__Problem details__
Rewrite the lines between the one containing "You are a computer-use" and the one containing "Open the text color picker arrow", inclusive, as a Markdown table with the columns Index and Line, omitting blank lines and pictures.

__Dataset extract__

::::

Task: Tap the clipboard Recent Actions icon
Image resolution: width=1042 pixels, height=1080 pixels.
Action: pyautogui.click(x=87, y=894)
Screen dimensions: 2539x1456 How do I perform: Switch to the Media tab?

::::

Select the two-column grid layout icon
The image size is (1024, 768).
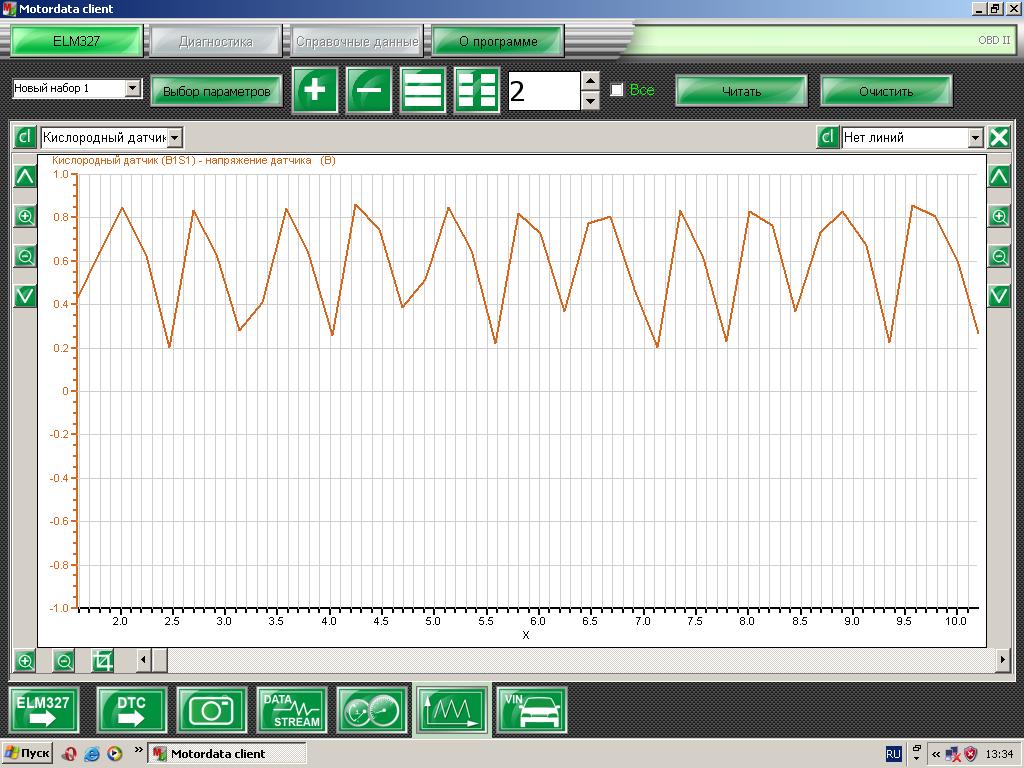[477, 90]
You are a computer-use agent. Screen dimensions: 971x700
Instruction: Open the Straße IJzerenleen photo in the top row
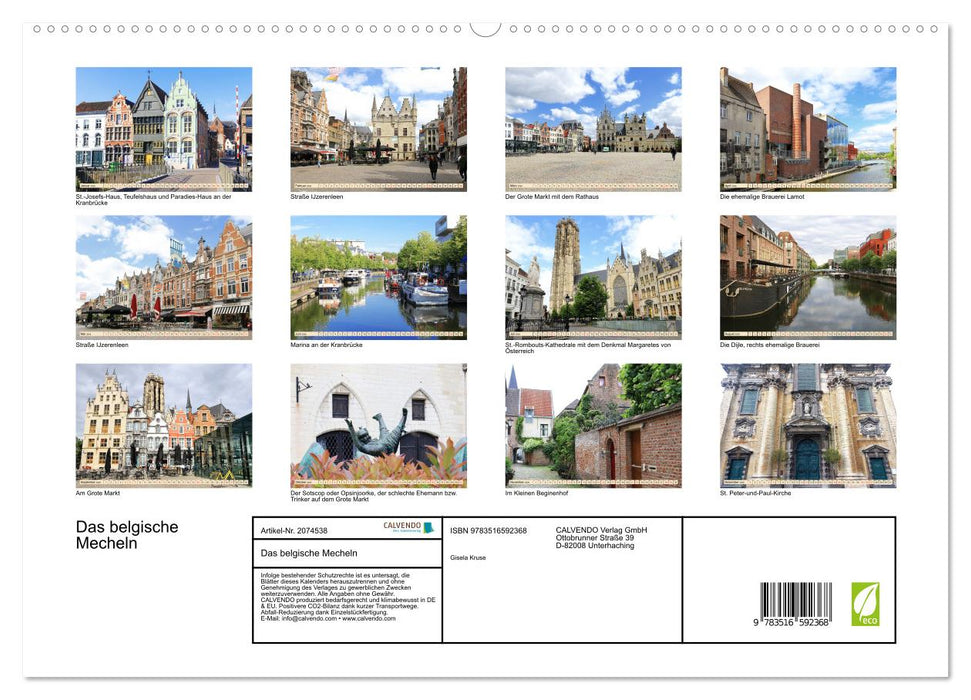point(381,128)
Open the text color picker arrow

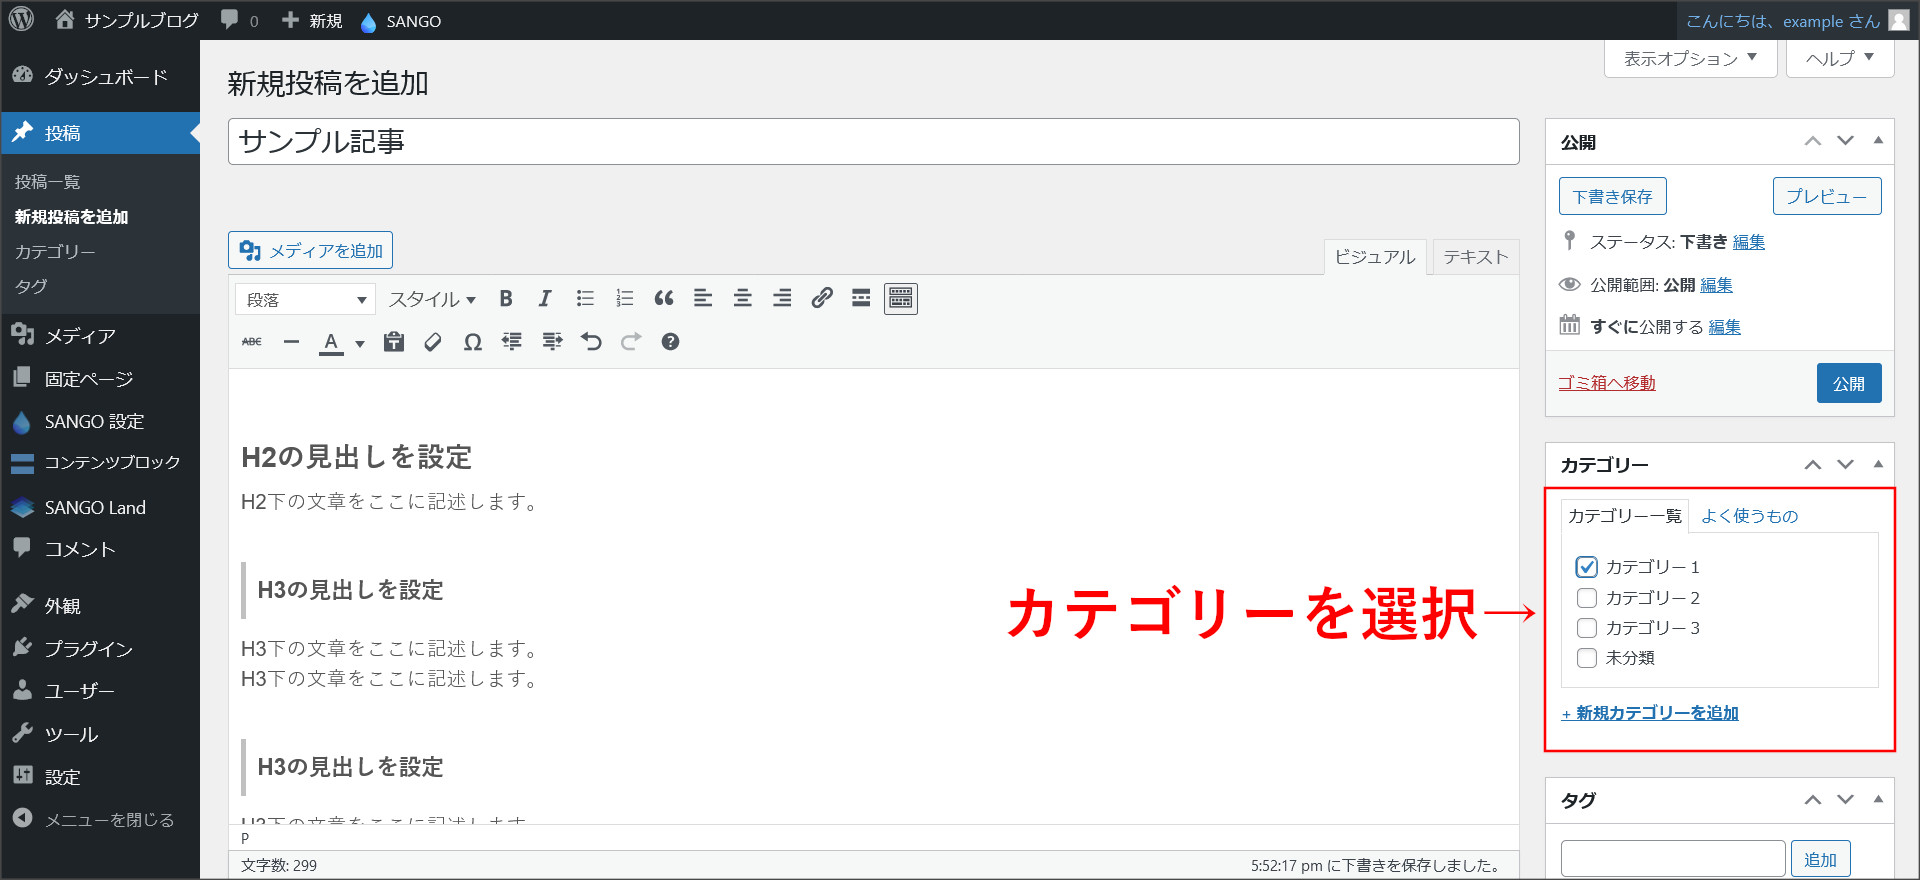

::::

__Response to this exercise__
| Index | Line |
|---|---|
| 1 | You are a computer-use agent. Screen dimensions: 971x700 |
| 2 | Instruction: Open the Straße IJzerenleen photo in the top row |
| 3 | point(381,128) |
| 4 | Open the text color picker arrow |